The salient feature of new rules is as under:
- Applicable to every manufacturer, producer, refurbisher, dismantler and recycler. (Stakeholders)
- All the manufacturers, producers, refurbishers and recyclers are required to register on a portal developed by CPCB.
- No entity shall carry out any business without registration and also not deal with any unregistered entity. (no informal sector allowed)
- Authorization has now been replaced by Registration through online portal and only manufacturer, producer, refurbisher and recycler require Registration.
- Management of solar PV modules /panels/ cells added in new rules.

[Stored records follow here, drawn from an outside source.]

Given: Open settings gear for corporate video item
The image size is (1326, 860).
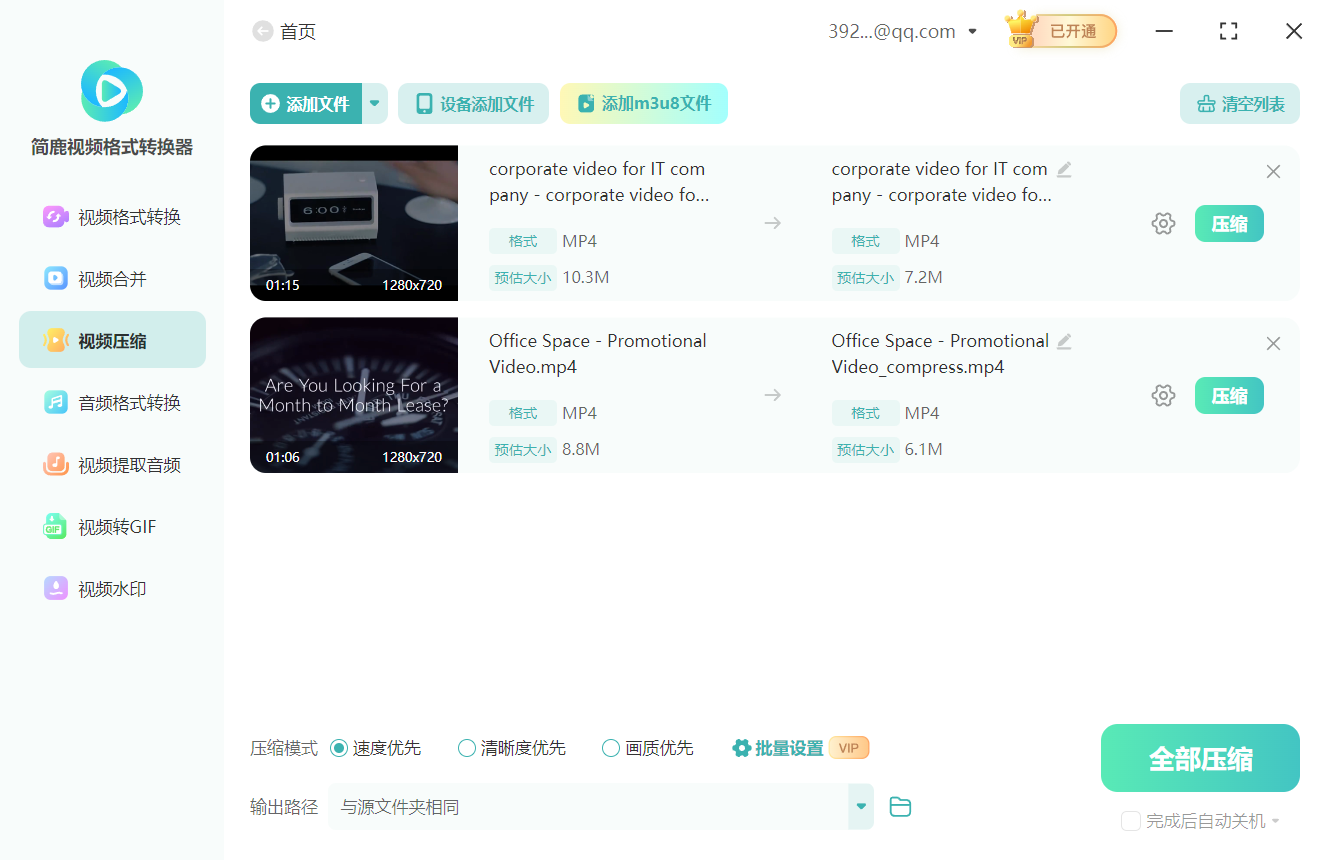Looking at the screenshot, I should click(1163, 224).
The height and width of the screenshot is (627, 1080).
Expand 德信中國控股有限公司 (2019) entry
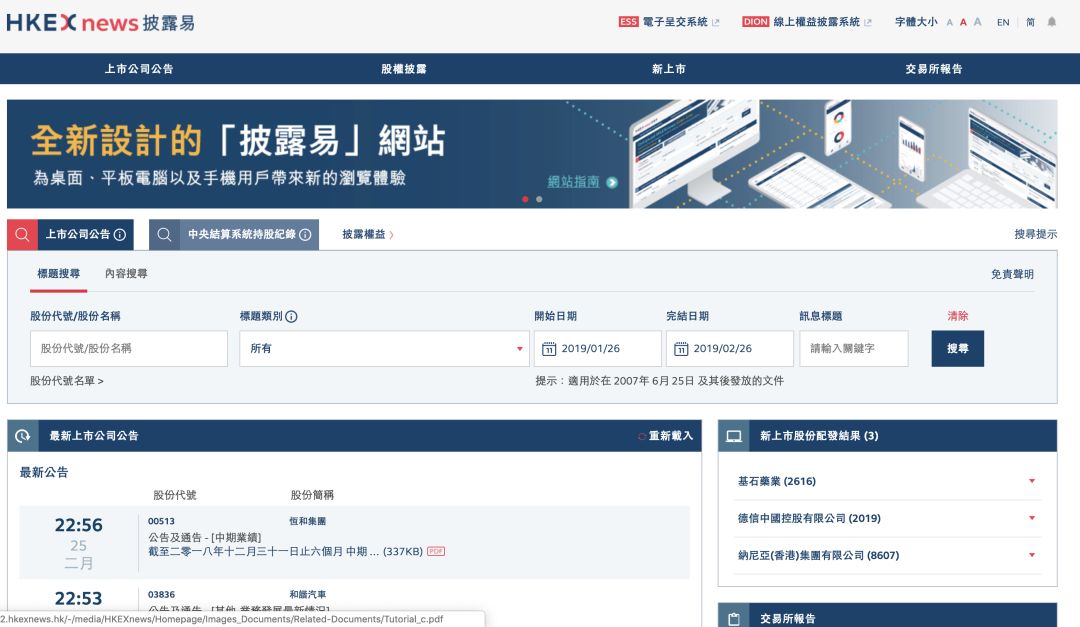click(1033, 518)
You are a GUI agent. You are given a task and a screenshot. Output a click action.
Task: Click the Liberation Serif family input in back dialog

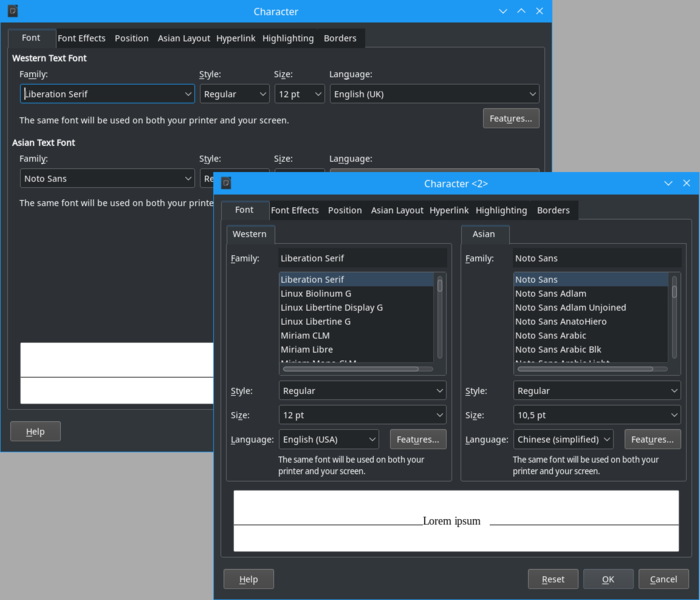(100, 94)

- The quantity recycled will be computed on the basis of end products, so as to avoid any false claim.
- Provision for generation and transaction of EPR Certificate has been introduced.
- Provisions for environment compensation and verification & audit have been introduced.
- Provision for constitution of Steering Committee to oversee the overall implementation of these rules.
- Registration requirement:
- Unlike earlier rules, now all stakeholders must register with the CPCB. But a weak monitoring system and a lack of transparency results in inadequacy in compliance.
- Most of the ‘refurbishers’ or the ‘repair shops’ operating in Delhi are not authorised under the Central Pollution Control Board of India.
- Further, many formal recyclers undertake activities only up to the pre-processing or segregation stage, and thereafter channelise e-waste to the informal sector, which is a pure violation of law.
- A ‘digitalized systems approach’, introduced in the new rules (2022), may now address these challenges.
- Standardising the e-waste value chain through a common digital ‘portal’ may ensure transparency and is crucial to reduce the frequency of ‘paper trading’ or ‘false trail’, i.e., a practice of falsely revealing 100% collection on paper while collecting and/or weighing ‘scrap’ to meet targets.
- Inadequate provision for recovery:
- Two important stages of ‘efficient’ e-waste recycling are ‘component recovery’ and ‘residual disposal’.
- The rules briefly touch upon the two aspects, but do not clearly state the requirement for ensuring the ‘recovery tangent’.
- Dismantling of PROs:
- The new notification does away with PRO and dismantlers and vests all the responsibility of recycling with authorised recyclers; they will have to collect a quantity of waste, recycle them and generate digital certificates through the portal.
- This move seems to be a bit myopic and can cause initial turbulence, where the informal channels may try and seek benefits from.
- PROs acted as an intermediary between producers and formal recyclers by bidding for contracts from producers and arranging for ‘certified and authorised’ recycling.
- Fresh challenges might emerge as companies are no longer required to engage with PROs and dismantlers, who partially ensured ‘double verification’ in terms of quantity and quality of recycling.
- Informal sector left out:
- The informal sector is the ‘face’ of e-waste disposal in India as 95% of e-waste is channelised to the sector. Therefore, they also hold immense potential to improve the state of e-waste management. But these new rules do not recognise them.
- Case study:
- ‘Karo Sambhav’, a Delhi-based PRO, has integrated informal aggregators in its collection mechanism.
- Through this initiative, e-waste is entered in a safe and structured system and the informal sector also has an advantage in terms of financial and legal security.
- As per statistics available in public domain, India is the third largest generator of e-waste after China and USA.
- Though these new rules have some shortcomings, they are sure a step forward.
- Lack of awareness and information about the existence of any such rule among customers is one of the major challenges that needs special attention.